Pacelle criticizes the Thoroughbred industry for running horses before they are mature enough, and people who "sore" Tennessee walking horses to get them to step higher.
Despite his concerns, he said, he doesn't want the Kentucky Derby to be canceled. Thoroughbred horses genuinely like to compete, he said.
"To be clear, we're not against horse racing, but we want to see the industry take the necessary steps to make sure that it's humane and fair," Pacelle said. "There's obviously some amount of risk.
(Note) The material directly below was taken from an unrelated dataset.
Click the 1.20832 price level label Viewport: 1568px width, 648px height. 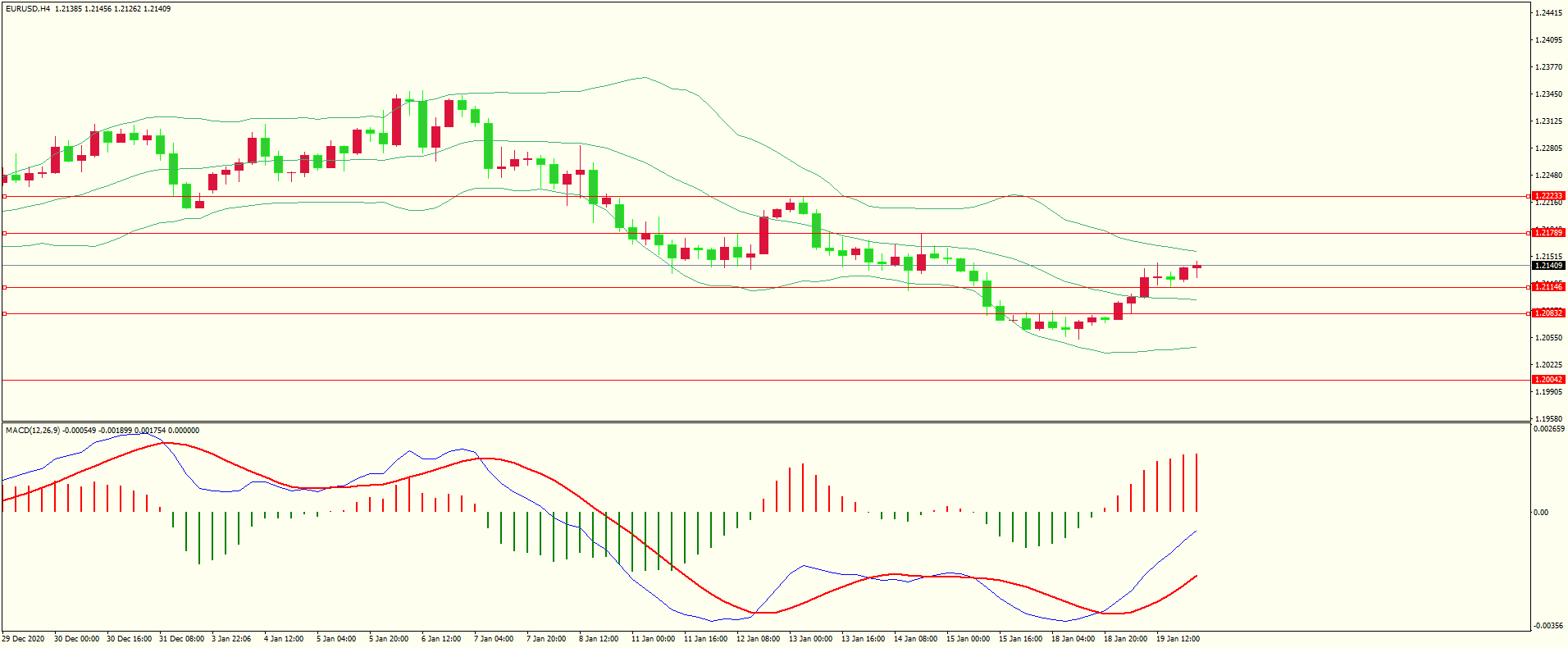(1548, 313)
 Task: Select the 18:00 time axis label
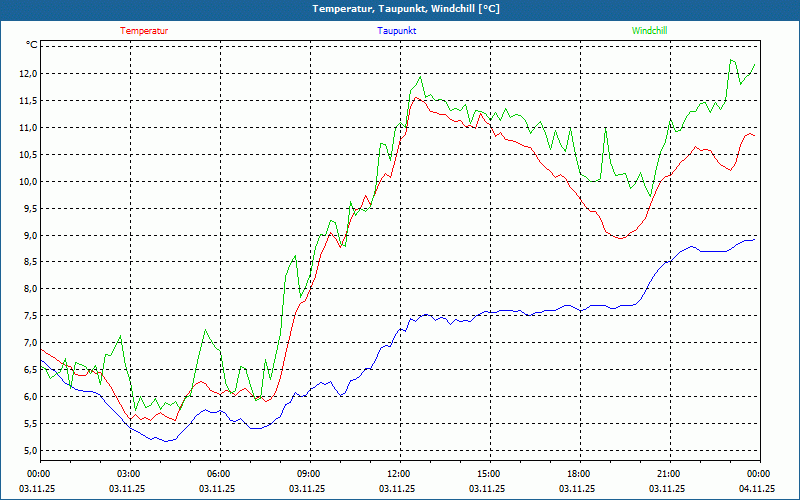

But it would be a low-level risk if it were conducted on the right surface, if the horses were not given performance-enhancing drugs or if they were not put on the track while they're injured — you know, if the general treatment of the animals reflected a respect and concern for the horses."
Kentucky also continues to wink at illegal cockfighting and is poised to legalize the hunting of sandhill cranes, Pacelle said.
"There's a lot of room for progress in Kentucky, and I don't think the people of the state support this state of affairs," Pacelle said.
Pacelle, 46, has been a controversial figure in the agriculture industry since taking over the Humane Society of the United States in 2004. On his watch, the advocacy group has used undercover investigators wearing hidden cameras to expose deplorable conditions at factory farms and meat-packing plants, leading in some cases to closings, criminal charges and stronger animal-cruelty laws.
Pacelle is a vegan, which means he does not eat meat or other animal products, such as milk or cheese. However, he said, he doesn't expect everyone to adopt his diet; he wants them to demand humane treatment of the animals they eventually will eat.